I was also very interested in what you said about the consultation on the school organisation code being an opportunity for all concerned parties to feed in. As you know, it is not just rural schools that find the issue of school closures very difficult. All schools, in my experience, tend to be very much the heart of their community, and I know that you’re aware that I have some concerns about the school organisation code. I think it is definitely timely to review it, and would just like to ask how you see that process going forward, and in particular, how you will ensure that parents and communities get a say in the reforms that you’re looking at.

Presiding Officer, can I thank the Member for the questions? I hope I’m not divulging too much of a secret that, in the previous Assembly term, Lynne and I would send messages across the Chamber on this very subject of our frustrations with the school organisation code.

I think it is timely, three years into its existence, to review its effectiveness. I particularly want to look at the issue of how we can amend it to look at the principle of presumption against closure, but I know that there are frustrations across the Chamber, from Assembly Members who represent all different types of communities, about whether it is as robust as it can be. I hope that we can avail ourselves of this opportunity to look at this in the round, because the Member is absolutely right: schools are important, whatever the nature of the community. I’m aware that in some Valleys communities the schools at the top end of the Valleys are probably equally as remote as some of the schools that I know and love very well. So, we need to look at this in a holistic way, and this is certainly not setting a different standard for one type of school as opposed to another.

The Member is right about how we can engage with parents and communities. I will be using the full range of publicity machines that are available to the Welsh Government. I hope we’ve had a good start today in publicising this. I’m grateful the media have highlighted the statement this afternoon, but I will be relying on Assembly Members themselves, actually—I’d be very grateful to Assembly Members across the Chamber if they themselves would take part in the consultation and if they would make the consultation widely available to people whom they know have an interest in this particular issue. The more voices we can hear, the more opportunities we can have to have an organisation code that’s on point and really reflects the concerns of the people that we all represent.

As you state, small and rural schools can provide real academic, cultural and social benefits. When I called on the previous Welsh Government to respond to concerns that Flintshire County Council was using old and inaccurate data and acting in breach of the school organisation code in respect of a number of proposed school closures there, including small and rural schools, Ysgol Llanfynydd County Primary School and Ysgol Maes Edwin in Flint mountain, referred to earlier, your predecessor said,

‘I can’t comment…in terms of the school organisation code and the guidance, because, of course, this may come before Welsh Ministers.’

Of course, in the context of small and rural schools, that hadn’t been the case since 2013. Now, although councillors must only consider material evidence relevant to the school organisation code and the accuracy of the data used by the council cabinet as the basis of their recommended decision to close schools, when these closures came to council, the highly political comments by the council leader were not material to the matters that the council must consider, and this political point scoring on both occasions raised serious concerns about the basis on which his cabinet took their decisions.

◆ Stored data

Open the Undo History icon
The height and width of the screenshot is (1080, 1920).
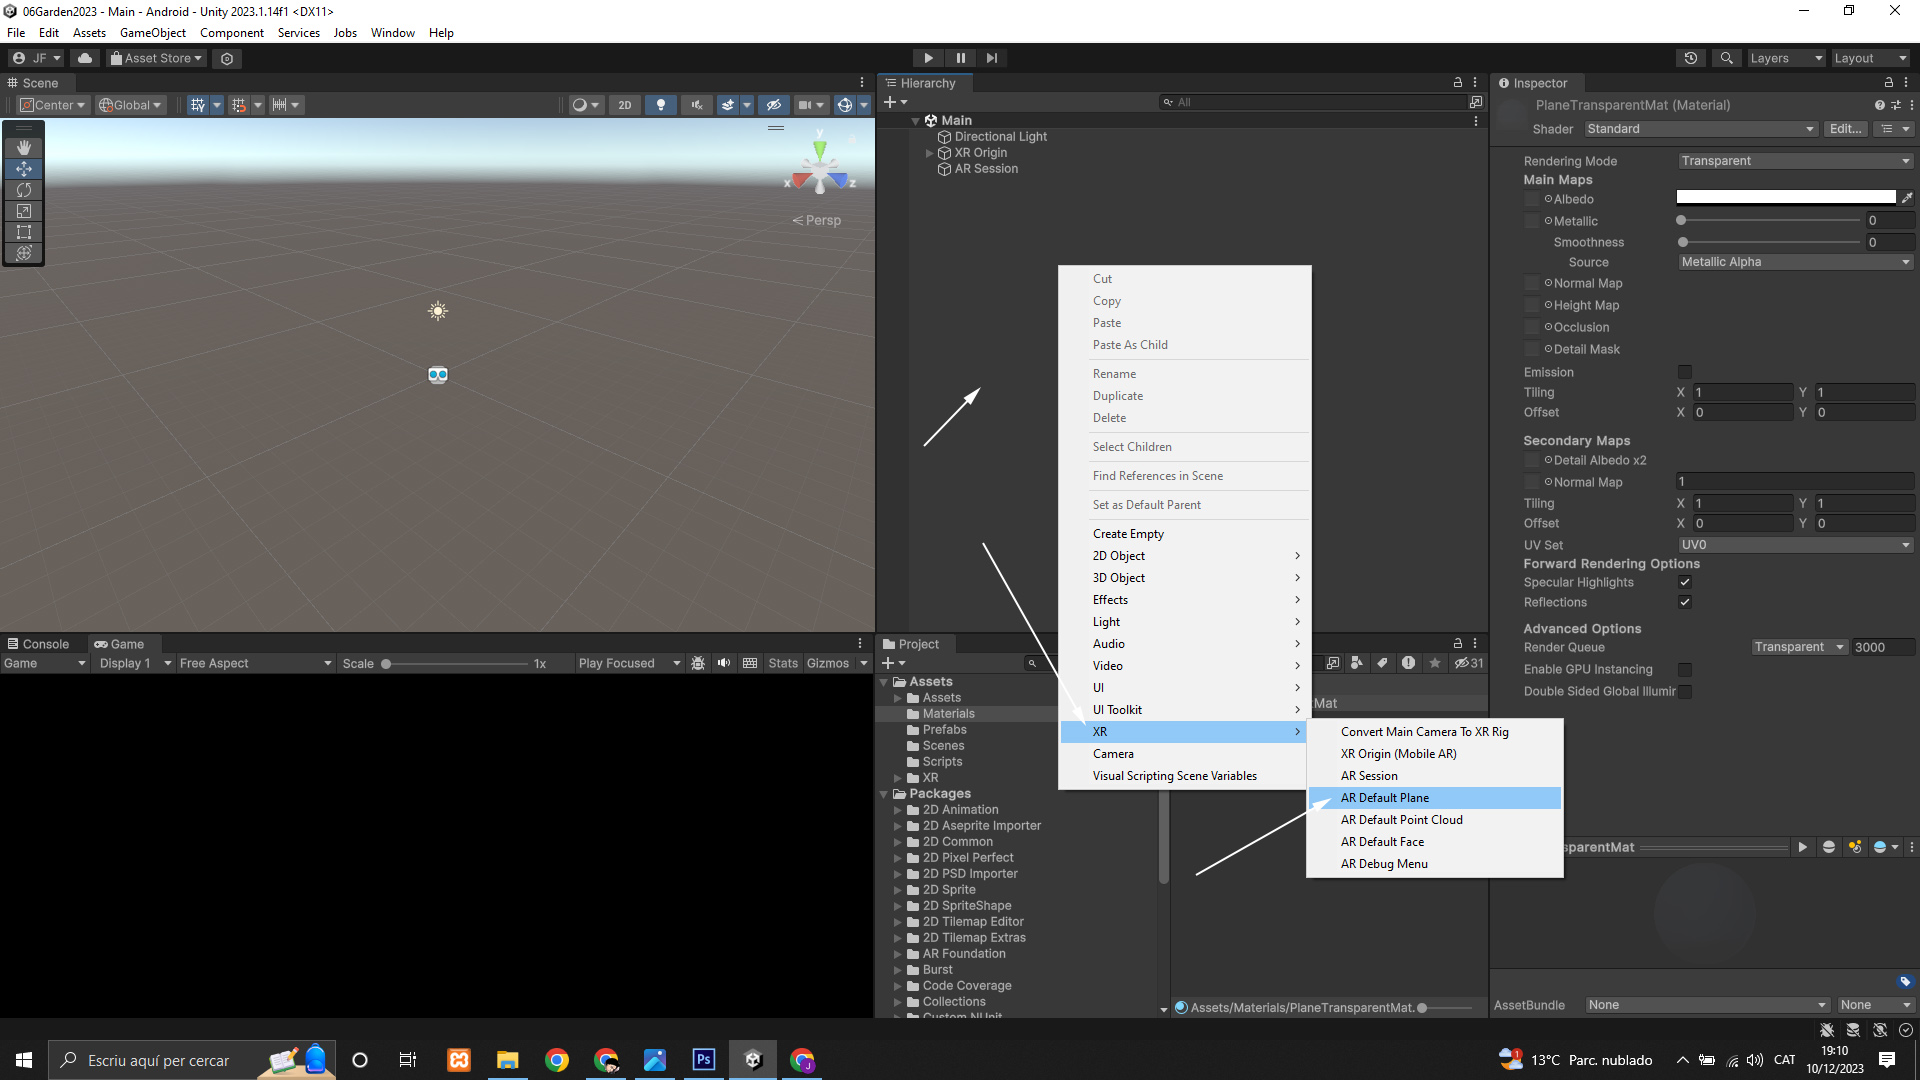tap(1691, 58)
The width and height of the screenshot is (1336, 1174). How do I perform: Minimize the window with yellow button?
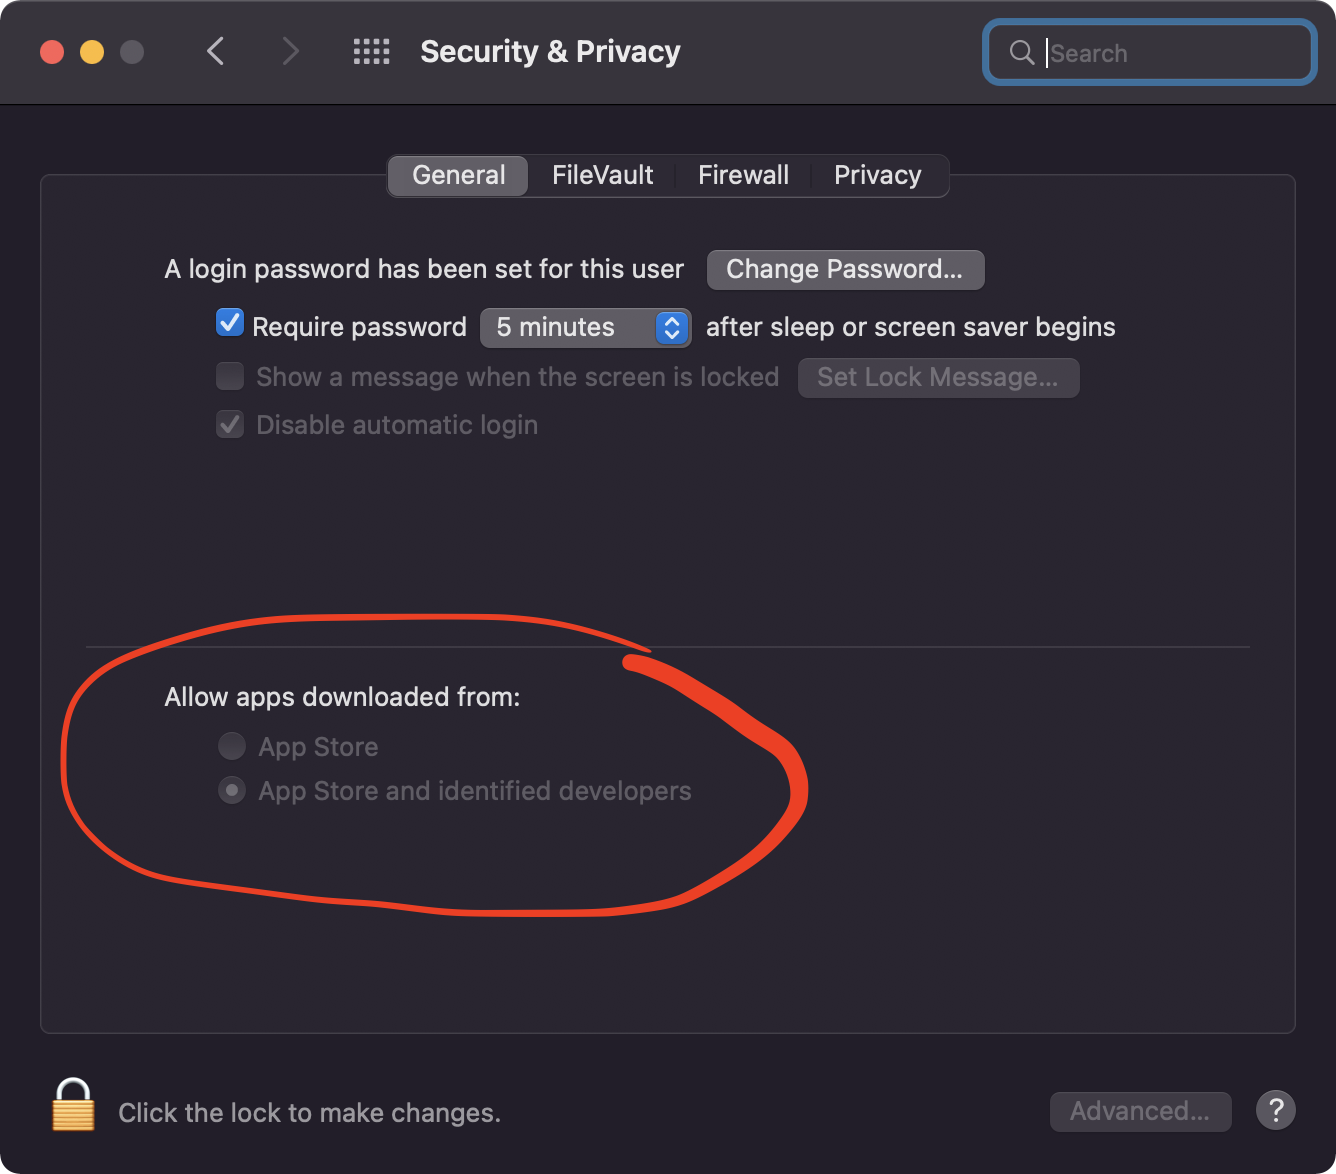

◆ Given instruction
In the text on the school organization code, how many years into its existence is the code said to be when the speaker calls a review of its effectiveness timely?

◆ The solution
Three years.